Son las cuatro de la tarde, el chamizo es sólo paredes, parece inmenso, la máquina de volar en medio, la fragua minúscula cortada por una franja de sombra, en el otro extremo el jergón donde durante seis años durmieron Baltasar y Blimunda, el arca ya no está, la metieron dentro del artilugio, qué más nos falta, las alforjas, algo de comer, y el clavicordio, qué hacemos con el clavicordio, que se quede, es egoísmo que debemos comprender y disculpar, tanta es la aflicción, ninguno de estos tres recuerda que, dejando aquí el clavicordio, las justicias eclesiásticas y seculares sentirán su curiosidad despierta, por qué y para qué hay aquí un instrumento tan poco adecuado para este lugar, y si fue un tifón lo que arrancó las tejas y el entramado, cómo es posible que no haya destruido el clavicordio, tan delicado que incluso a hombros de los faquines se desconciertan sus teclas, No va a tocar el señor Escarlata en el cielo, dijo Blimunda.

Ahora, sí, ahora pueden partir. El padre Bartolomeu Lourenço mira el espacio celeste descubierto, sin nubes, el sol parece una custodia de oro, Baltasar sostiene la cuerda con que van a cerrar las velas, después, Blimunda, ojalá adivinaran sus ojos el futuro, Encomendémonos al Dios que haya, lo dijo en un murmullo, y otra vez, con un susurro estrangulado, Tira, Baltasar, no lo hizo de inmediato Baltasar, le tembló la mano, que esto será como decir Fiat, se dice y está hecho, qué, se tira y cambiamos de lugar, hacia dónde. Blimunda se acercó, puso sus dos manos sobre la mano de Baltasar y, con un solo movimiento, como si sólo así debiera ser, tiraron ambos de la cuerda. La vela corrió toda hacia un lado, el sol batió de lleno en las bolas de ámbar, y ahora, qué va a ser de nosotros.
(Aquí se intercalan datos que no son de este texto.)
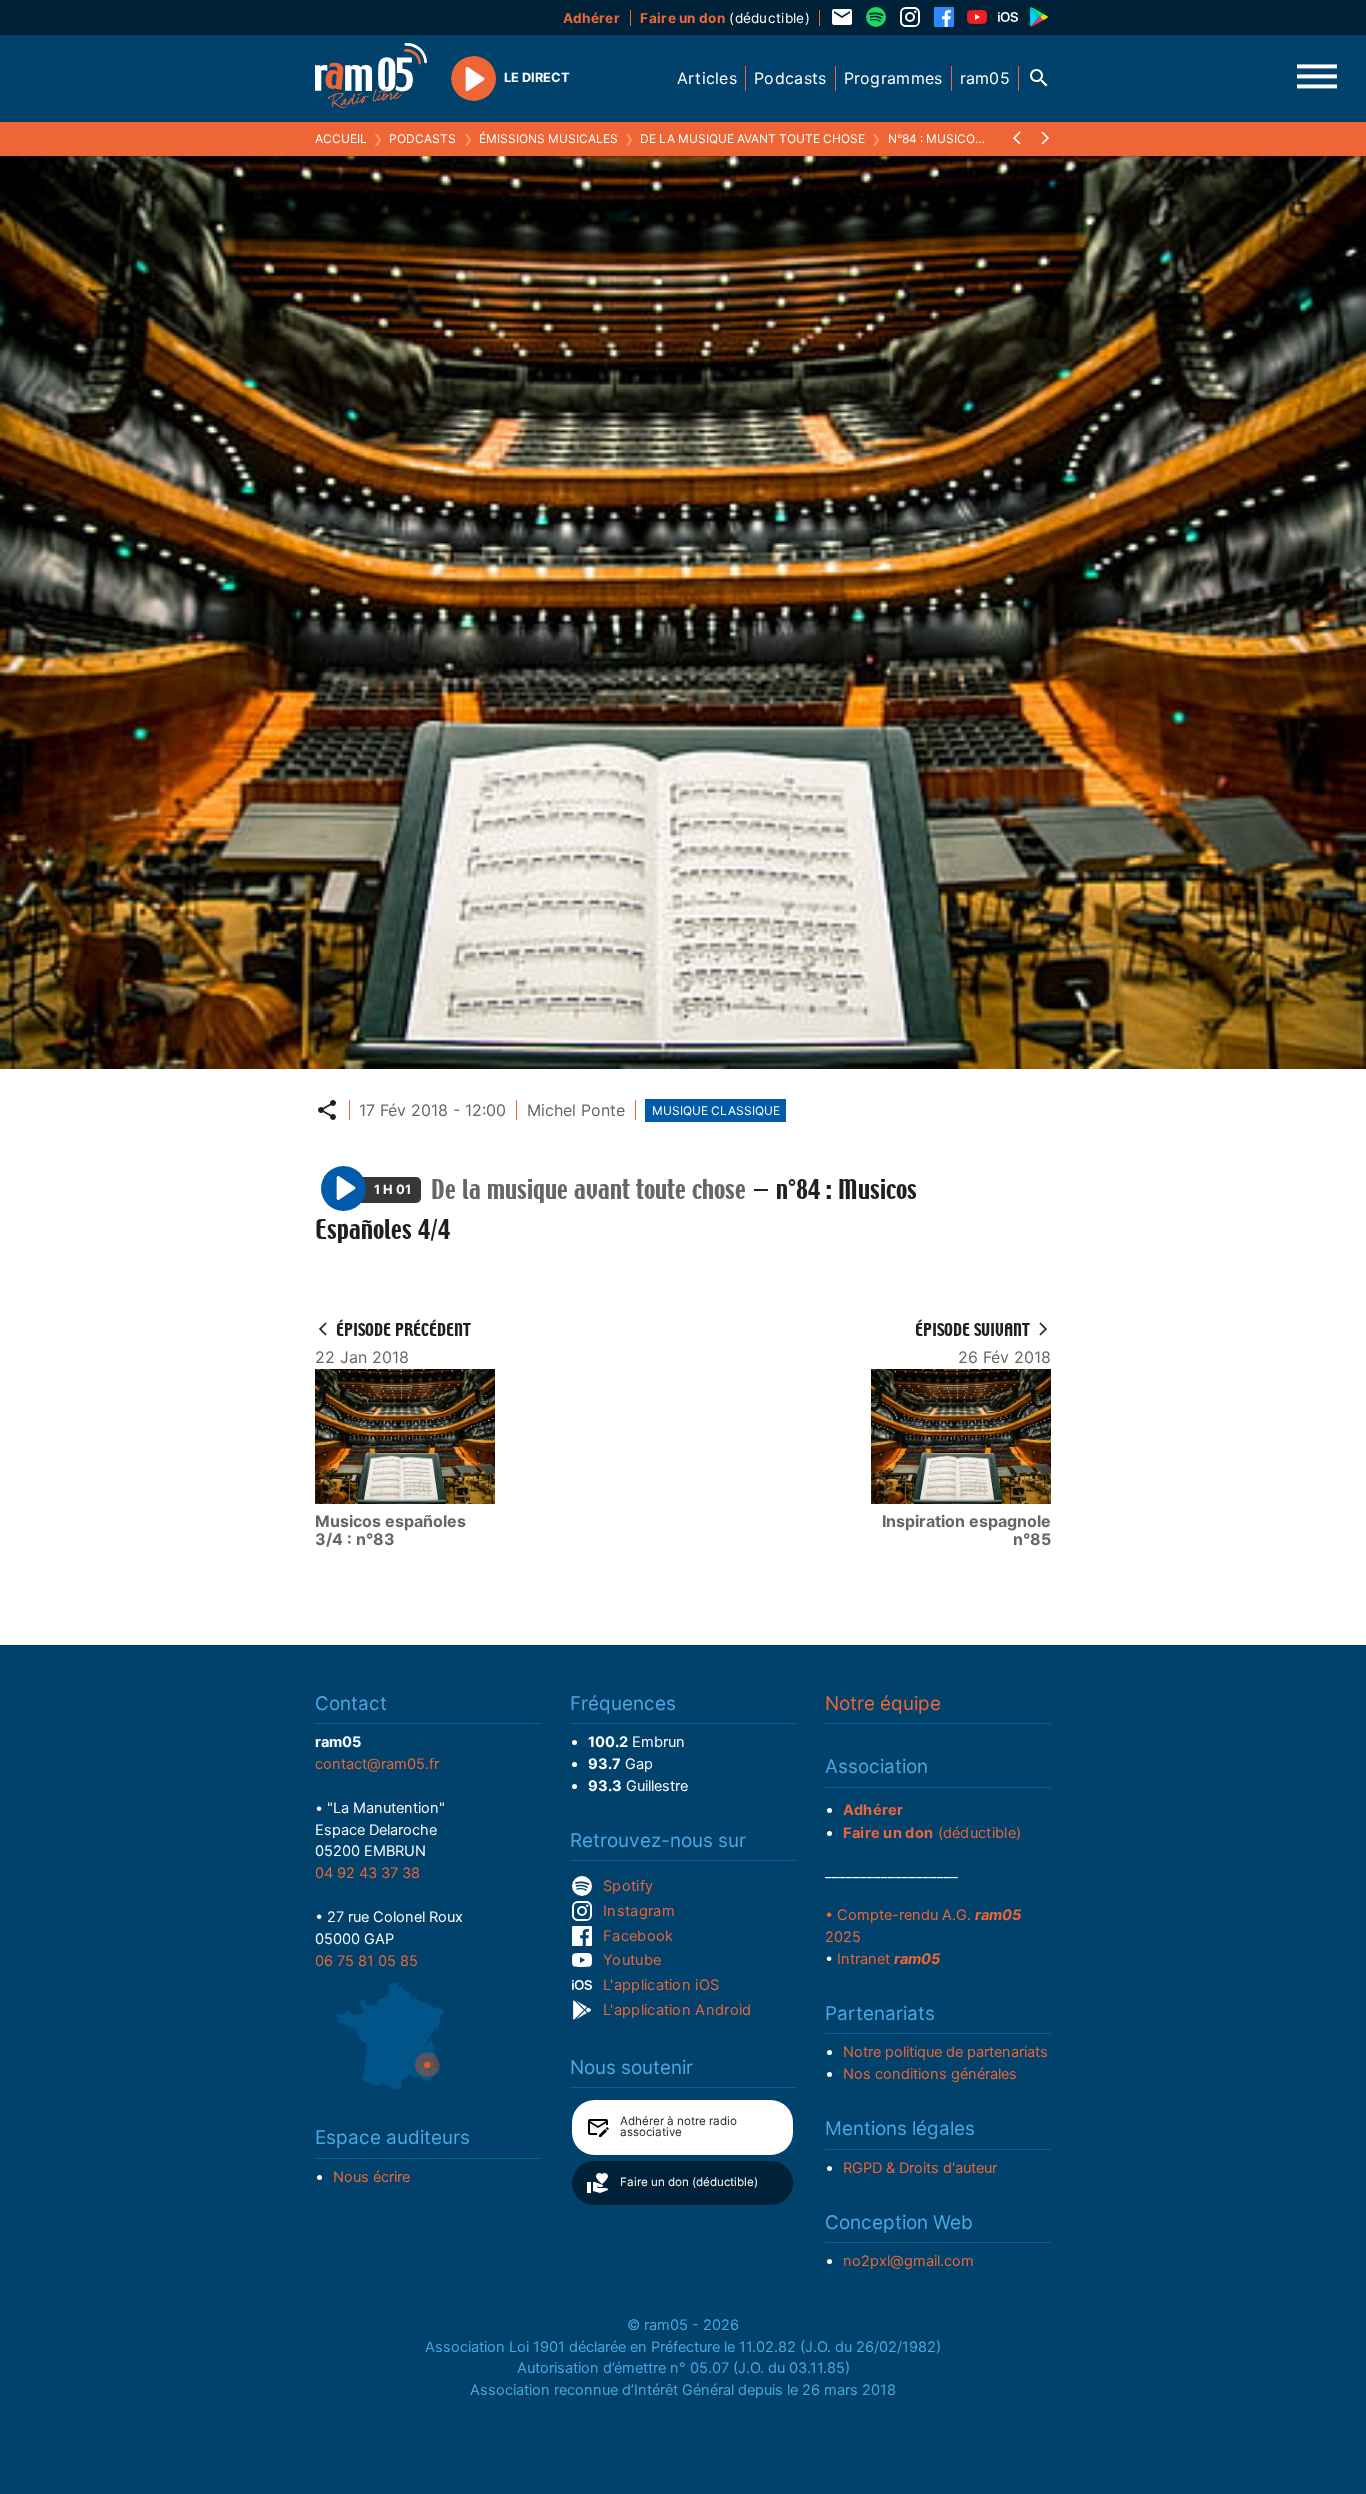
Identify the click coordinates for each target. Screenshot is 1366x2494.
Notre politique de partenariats (945, 2052)
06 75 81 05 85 (366, 1961)
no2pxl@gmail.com (908, 2261)
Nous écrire (371, 2177)
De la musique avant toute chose (752, 138)
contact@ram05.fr (377, 1764)
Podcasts (422, 138)
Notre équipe (883, 1703)
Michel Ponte (576, 1110)
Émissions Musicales (548, 138)
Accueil (341, 138)
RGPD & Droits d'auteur (920, 2168)
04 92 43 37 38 (367, 1873)
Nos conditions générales (930, 2074)
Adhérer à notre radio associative (678, 2127)
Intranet (888, 1959)
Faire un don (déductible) (689, 2182)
La máquina se estremeció, osciló como si buscara un equilibrio súbitamente perdido, se oyó un crujido general, eran las laminillas de hierro, los mimbres trenzados, y, de repente, como si la aspirara un torbellino luminoso, giró dos veces sobre sí misma mientras subía, apenas rebasada aún la altura de las paredes, hasta que, firme, de nuevo equilibrada, irguiendo su cabeza de gaviota, se lanzó en flecha, cielo arriba. Sacudidos por los bruscos volteos, Baltasar y Blimunda habían caído en el suelo de tablas, pero el padre Bartolomeu Lourenço se había agarrado a una de las argollas que sustentaban las velas, y así pudo ver alejarse la tierra a una velocidad increíble, apenas se distinguía ya la quinta, perdida pronto entre las colinas, y aquello de más allá, qué es, Lisboa, claro, y el río, oh, el mar, ese mar por el que yo, Bartolomeu Lourenço de Gusmão, vine en dos ocasiones del Brasil, el mar por donde viajé a Holanda, a qué más continentes de la tierra y del aire me llevarás tú, máquina, el viento ruge en mis oídos, nunca ave alguna subió tan alto, si me viera el rey, si me viera aquel Tomás Pinto Brandão que se rió en verso de mí, si el Santo Oficio me viera, sabrían todos que soy el hijo predilecto de Dios, yo, sí, que estoy subiendo al cielo por obra de mi genio, por obra también de los ojos de Blimunda, habrá en el cielo ojos como ellos, por obra de la mano derecha de Baltasar, aquí te llevo, Dios, a uno que tampoco tiene mano izquierda, Blimunda, Baltasar, venid a ver, levantaos de ahí, no tengáis miedo.